Expansion of Cord Blood Stem Cells and Enhancing Their Mobilization and Homing Potential Using Mesenchymal Stromal Cells

Umbilical cord blood (CB) contains hematopoietic stem cells (HSC). CB can be collected easily, cryopreserved and be readily available from CB banks when needed. Transplantation with CB is associated with less graft-versus-host disease (GvHD) when compared to peripheral blood (PB) and bone marrow (BM) HSCT. Attempts have been made to overcome the issue of low and insufficient number of CB stem cells.

Mesenchymal stromal cells (MSCs) has been proven as immune modulators in GvHD and other immunological diseases. MSCs may enhance HSC engraftment to improve hematopoietic recovery. There is compelling evidence that MSCs produce a wide range of cytokines that are capable of maintaining HSC in a quiescent state and other cytokines which induces proliferation and self-renewal of HSC.

Recently, it has been shown that expansion of HSC in unfractionated CB is markedly enhanced by co-culture with MSCs, with the time to neutrophil engraftment and platelet recovery markedly shortened. CB stem cells expanded with allogeneic MSCs then transplanted into patients led to multiple times expansion for both total nucleated cells and CD34⁺ cells in vivo when compared to unmanipulated CB stem cells. Therefore, expansion of CB stem cells with MSCs has great potential. The exact mechanism of how CB cells expand at the molecular level remains unknown. This study's aim was to expand CB in an ex vivo coculture system using MSCs and selected growth factors (GFs) and to investigate expansion at the molecular level.

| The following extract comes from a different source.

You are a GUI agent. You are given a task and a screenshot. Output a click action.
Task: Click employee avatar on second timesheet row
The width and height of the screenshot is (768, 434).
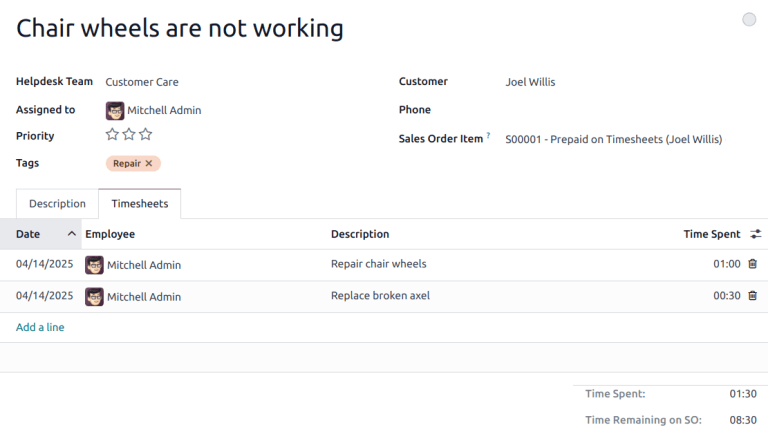point(94,297)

In this study, CB cells were expanded in a coculture system for two weeks using BM-derived MSCs with and without GFs (SCF, TPO, Flt3-L, G-CSF and IL6). A 69.9 fold expansion in CB total nucleated cells and 53.2 fold expansion in CD34⁺ cells was achieved after 12 days using MSCs as feeders in 50 ng/ml Flt3-L, SCF, TPO, G-CSF, and IL6.

The viability of CB cells was significantly higher when cocultured with MSCs regardless of GFs addition. CB expanded on MSCs expressed higher percentages of CD45⁺CD34⁺CXCR4⁺ and CD45⁺CD34⁺EpHB4⁺ populations. Interestingly, the HSC maintenance marker EpHB4 expressed by MSCs at low levels decreased significantly in the coculture system.

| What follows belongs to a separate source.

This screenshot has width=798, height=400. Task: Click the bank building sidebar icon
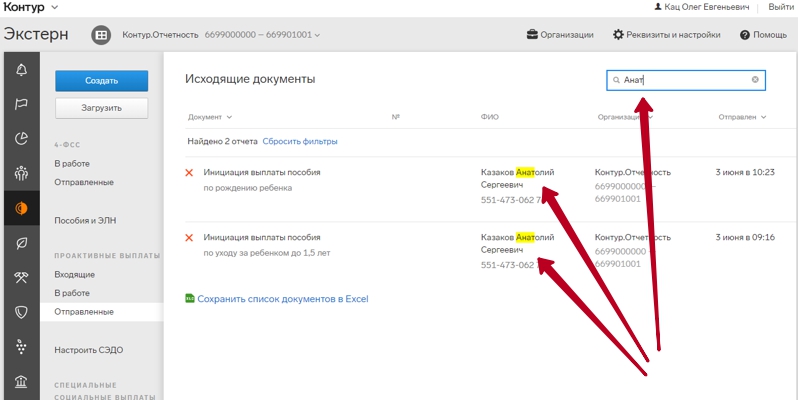pyautogui.click(x=21, y=382)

To investigate MSCs effect on CB expression levels of other genes that are important for expansion, stemness and pluripotency hematopoietic lineage commitment, RUNX1, SOX17, HOXC8, Myc, TP53, SOX9, FOXO1, FOXO4, GATA1 genes were examined. The study demonstrated that HOXC8, SDF-1, SOX17 and SOX9 expression was suppressed in CB cells, while the expression of other genes such as CXCR4, EpHB4, FOXO1, Myc, and HPRT1 increased.

The undetectable level of HOXC8 expression, which regulates self-renewal and differentiation of stem cells, may have caused less CB stem cell differentiation, favoring an increase in CD34⁺ cells. Equally, SOX17 and SOX9 expression, which also decreased to undetectable levels in CB cells post coculture with MSCs, plays a significant role in CB expansion. SOX17 is known as a primer of hemogenic potential, regulating hematopoietic development from hESCs/iPSCs, whereas SOX7 plays an important role in HSC differentiation. Therefore, we speculate that MSCs-CB coculture dampens the differentiation of adjacent CB cells, associated with changes of signaling in BM-like niches.

Simultaneously, MSCs may be sending signalling messages to CB cells in the ex vivo niche to maintain quiescence or self-renewal capacity through other signalling pathways. FOXO family has the ability to regulate stem cells and program them to remain quiescent through cell-cycle repression via the oxidative stress-activated P66shc-Akt-FOXO pathway. In this study, FOXO1 was upregulated in CB cells cultured with MSCs supporting our hypothesis and other earlier findings (decrease in the expression of EpHB4 on MSCs and a decline in the expression of SDF1 in CB cells), suggesting that MSCs have the ability to induce stem cell quiescence and maintain stemness.

In conclusion BM-derived MSCs support CB viability, expansion, and increased stemness potential, by modifying key hematopoietic, progenitor, differentiation and stemness signaling pathways. The study identified HOXC8, SDF-1, SOX17, SOX9, CXCR4, EpHB4, FOXO1, Myc, and HPRT1 as potential factors involved in CB expansion signaling pathways. Using MSCs as a feeder layer resulted in higher CB viability and proliferation rates which may increase the potential use of CB in hematopoietic stem cell transplantation.